オンチェーン指標が「売り」シグナルを示す
暗号資産(仮想通貨)分析企業「CryptoQuant(クリプトクアント)」のCEOであるキ・ヨンジュ氏は18日、自身のX(旧ツイッター)で「ビットコインの強気サイクルは終了し、今後6~12ヶ月は弱気または横ばいの価格変動が続く」と予想した。
クリプトクアントはオンチェーンデータの分析結果に基づいた各種指標を提供しており、投資家やトレーダーの投資判断に大きな影響を及ぼしている。

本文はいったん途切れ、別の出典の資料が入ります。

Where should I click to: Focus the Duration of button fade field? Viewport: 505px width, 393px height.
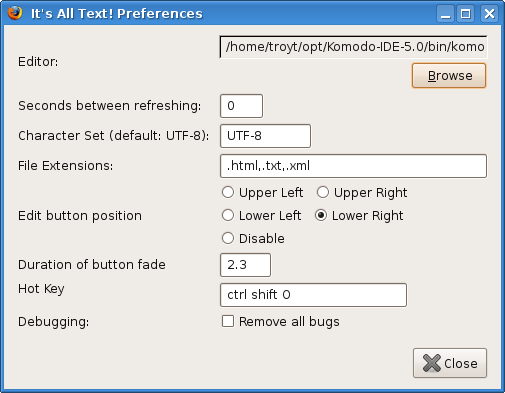pyautogui.click(x=245, y=265)
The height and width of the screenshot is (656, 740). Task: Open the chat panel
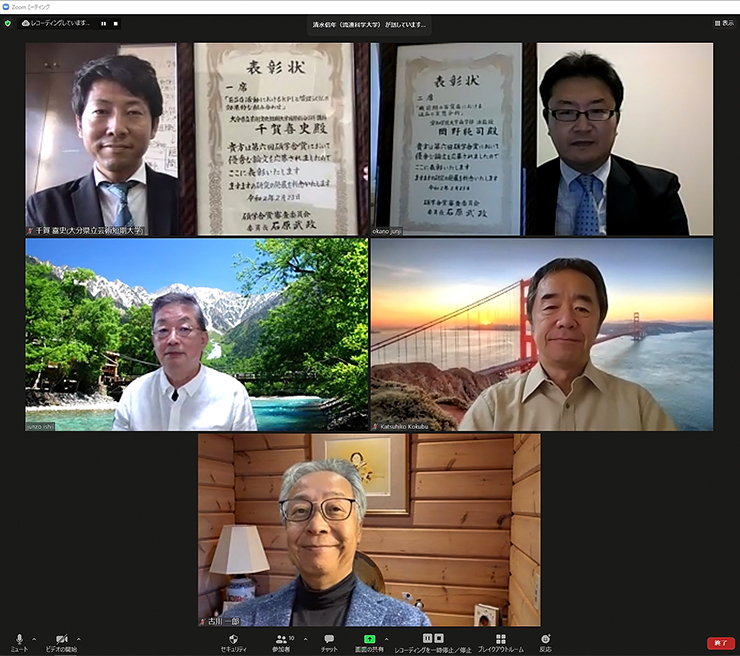[x=329, y=639]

今回のキ・ヨンジュ氏の投稿は、「MVRV」「SOPR」「NUPL」などのオンチェーン指標をPCA(主成分分析)で統合し、それを365日移動平均化した指標を根拠としている。彼によれば、数日前にこの指標が「売り」シグナルを示したという。
一方で、過去にこのシグナルが出たあとは、半年から1年にわたってビットコイン価格が下落、もしくは横ばいとなる傾向がある。また、投稿に添付されたチャートには「BTC: PnL Index Cyclical Signals」も示されており、これまでのビットコインのサイクルにおいて重要な売買ポイントとなってきたことがわかる。

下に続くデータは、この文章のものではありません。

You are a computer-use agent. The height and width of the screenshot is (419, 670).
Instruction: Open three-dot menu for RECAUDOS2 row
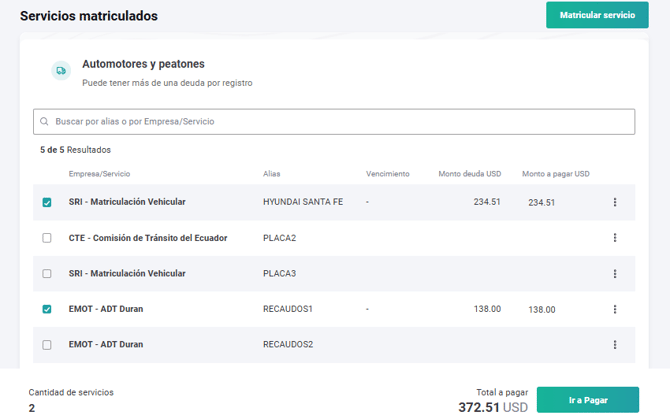pos(614,344)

同氏は「あらゆるオンチェーン指標が弱気相場を示唆している。新たな流動性が枯渇する中、新規参入のクジラ(大口投資家)がビットコインをより安い価格で売っている」とも投稿。2月末から仮想通貨市場全体が冷え込むなかでビットコイン需要が減少していることから、価格が再び上向くまでには時間がかかると予測しているようだ。
なお、キ・ヨンジュ氏は14日には「ビットコインの需要は停滞しているようだが、弱気相場と呼ぶには時期尚早だ」とXに投稿している。

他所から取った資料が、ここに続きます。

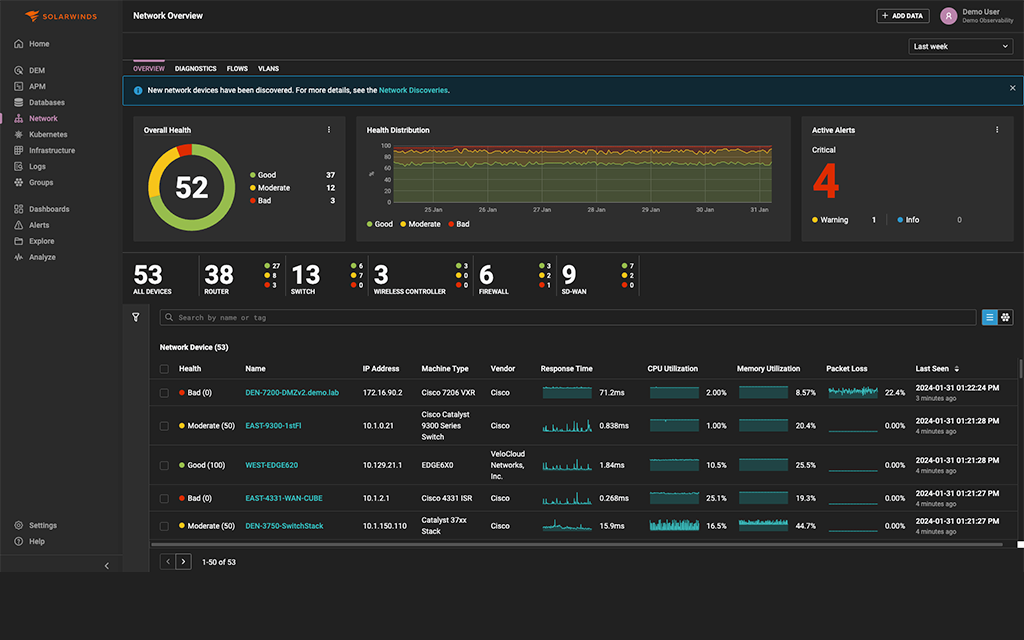Open the Network section in the sidebar
1024x640 pixels.
tap(40, 118)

この投稿で示された「BTC: Apparent Demand」は、新規発行されたビットコインと1年以上保有されているビットコインの量を比較し、その変化を測定する指標だ。グラフ上で赤色の部分は「Negative Apparent Demand(需要減少)」を示しており、ビットコイン需要が縮小していることを表している。
14日の投稿では、この指標が2024年以降でもっともマイナスになったことを示していた。それでもこの時点では「弱気相場と呼ぶには時期尚早」としていたものの、18日には「強気相場は終了」とさらに悲観的な見解に転じたことになる。
著名な分析会社CEOの見解が多くの投資家やトレーダーに影響を与える可能性は十分にあるため、今後の価格動向に注意が必要となるだろう。